§ SELECTED PASSAGE:
[start]

Categories: Claremont School News

Poetry Fest at The Globe

Mrs Glendinning finds the very best of Poetry by Heart: a celebration at Shakespeare’s Globe Theatre, Monday 20 June 2022…

One of life’s pleasures is hearing poetry brought to life – performed aloud. Last Monday, the Poetry By Heart team, who coordinate a nationwide annual poetry competition, took poetry by heart to incredible heights by inviting all their finalists to recite their chosen poems on the famous Globe theatre stage. I was lucky enough to be invited to watch, as we plan to take part in the competition as a school at Claremont Prep next year.

The finalists, clad in their uniforms or dressed in their own clothes, had each chosen one or two poems from a huge range on the Poetry by Heart website. They had learned them and recited them by heart, recording themselves and sending in a video to the competition for the March deadline. Every year, children enter from every type of school from all over the country. 

Shortly after 9am under a cobalt blue sky blazing with the force of the June sun, people began to flood into the open air pit where the groundlings would once have stood about to hear a Shakespeare play at The Globe. After a welcome by Julie Blake, the Co-founder and Director of the competition, dozens of poems were recited by children aged 8-18, as solos, in groups, and in whole classes. The air was thick with sound and the walls resonated with words. Tiered balconies swelled with teachers, performers, their classmates and families as faces looked on at the burnished columns and wooden boards, ears attuned to familiar and less familiar verses.

[end]

§ EXERCISE TASK: Reproduce the passage about the Poetry by Heart day at the Globe, from "Shortly after 9am" up to and including "less familiar verses.". The lines that follow the text can be left aside.

§ PROVIDED DATA:
[start]

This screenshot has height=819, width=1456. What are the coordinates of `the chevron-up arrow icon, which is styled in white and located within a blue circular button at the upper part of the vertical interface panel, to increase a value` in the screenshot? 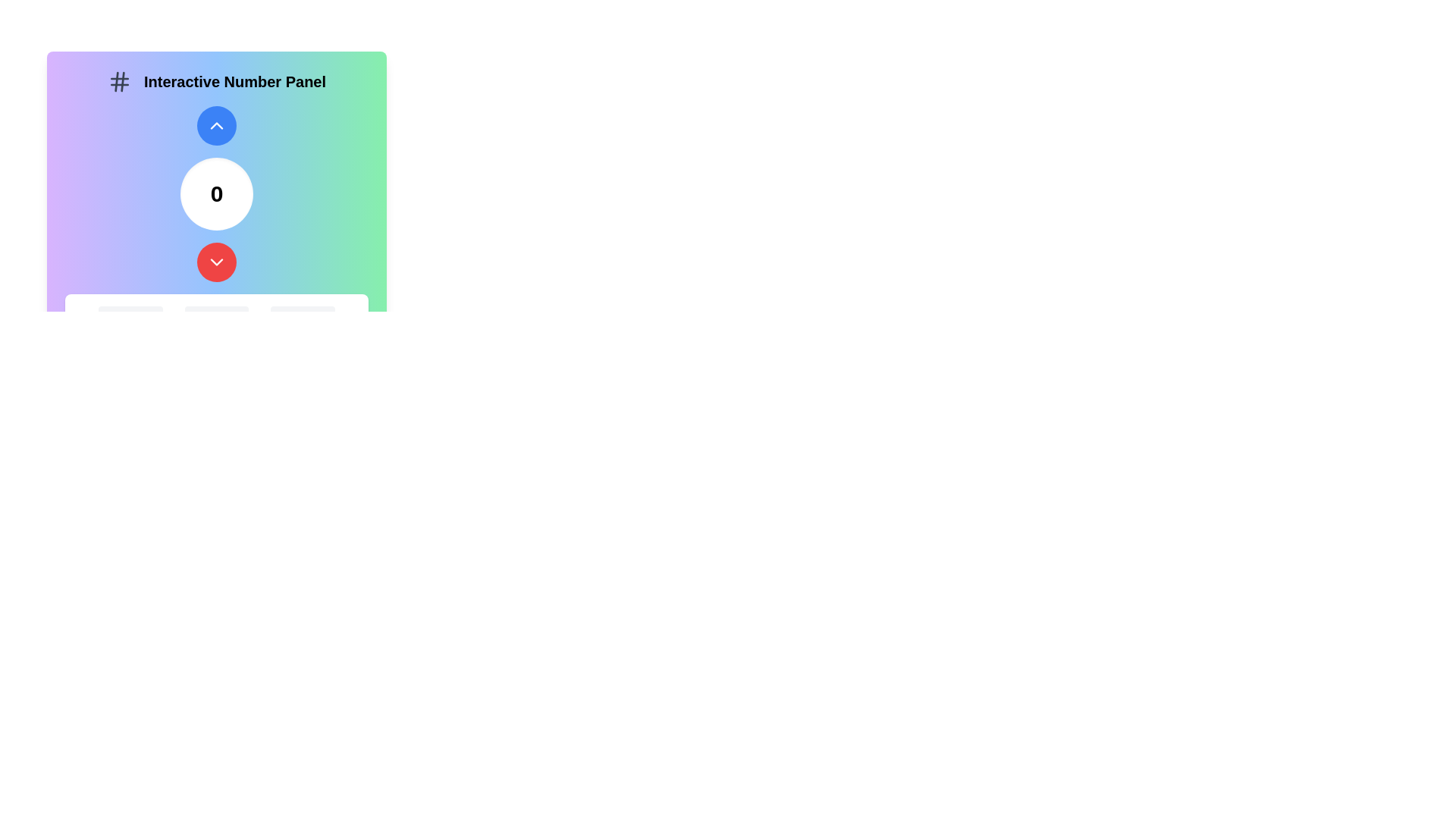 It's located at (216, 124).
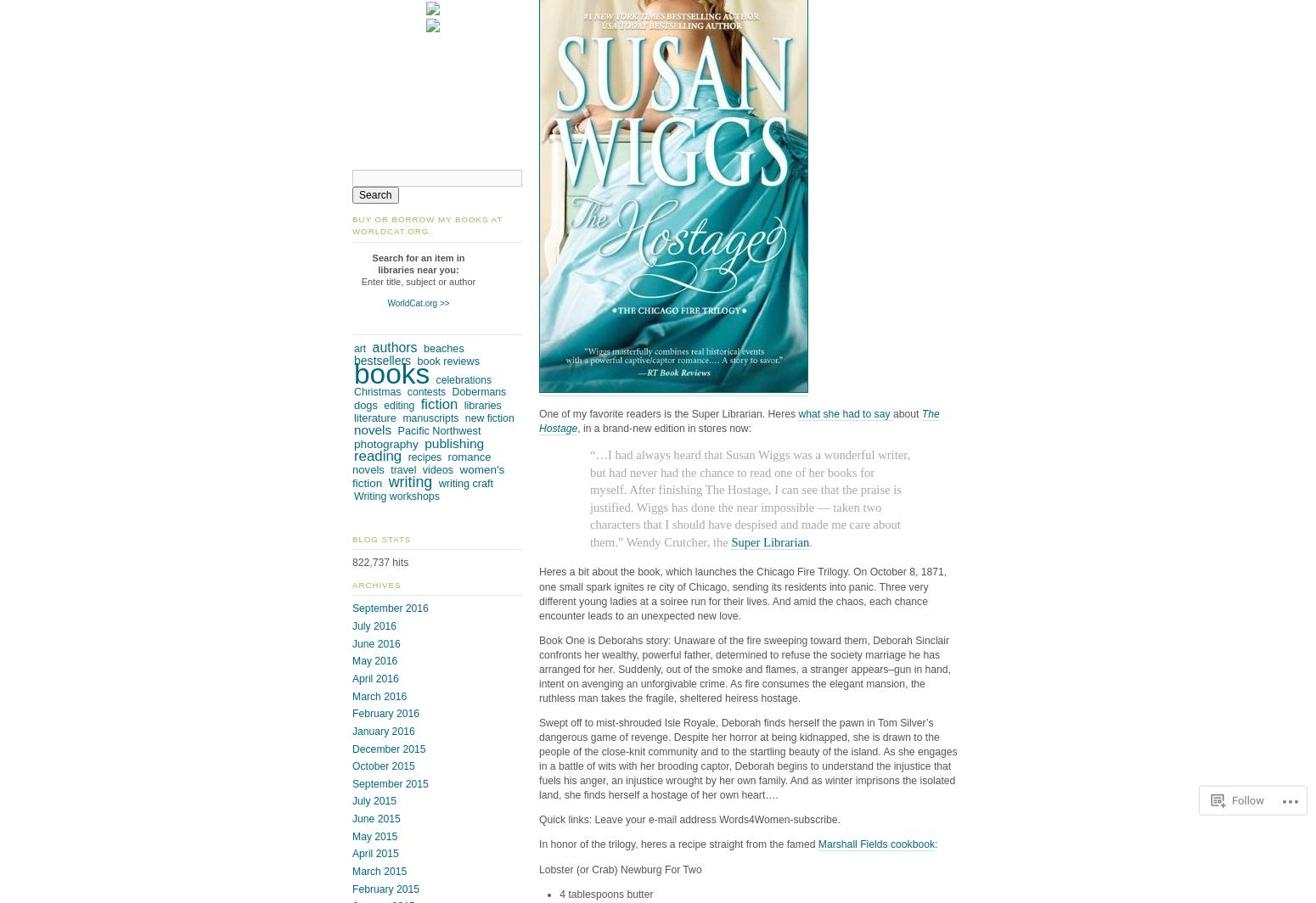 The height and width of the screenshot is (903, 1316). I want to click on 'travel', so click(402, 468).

[end]

§ ANSWER FOR THE TASK:
Shortly after 9am under a cobalt blue sky blazing with the force of the June sun, people began to flood into the open air pit where the groundlings would once have stood about to hear a Shakespeare play at The Globe. After a welcome by Julie Blake, the Co-founder and Director of the competition, dozens of poems were recited by children aged 8-18, as solos, in groups, and in whole classes. The air was thick with sound and the walls resonated with words. Tiered balconies swelled with teachers, performers, their classmates and families as faces looked on at the burnished columns and wooden boards, ears attuned to familiar and less familiar verses.